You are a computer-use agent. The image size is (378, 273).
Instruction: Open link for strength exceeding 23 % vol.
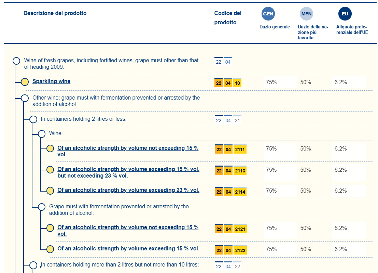128,190
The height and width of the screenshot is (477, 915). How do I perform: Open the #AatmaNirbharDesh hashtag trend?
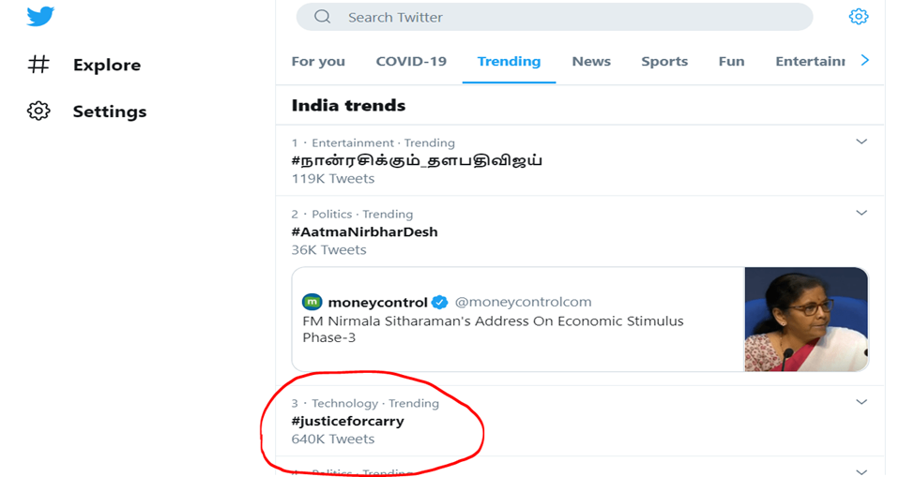(x=364, y=231)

=====

#### Task directions:
Please rewrite the records above with "Open" changed to "Click" everywhere and everything else left the same. Leave the pictures out.

#### Expected answer:
You are a computer-use agent. The image size is (378, 273).
Instruction: Click link for strength exceeding 23 % vol.
128,190
The height and width of the screenshot is (477, 915). How do I perform: Click the #AatmaNirbharDesh hashtag trend?
(x=364, y=231)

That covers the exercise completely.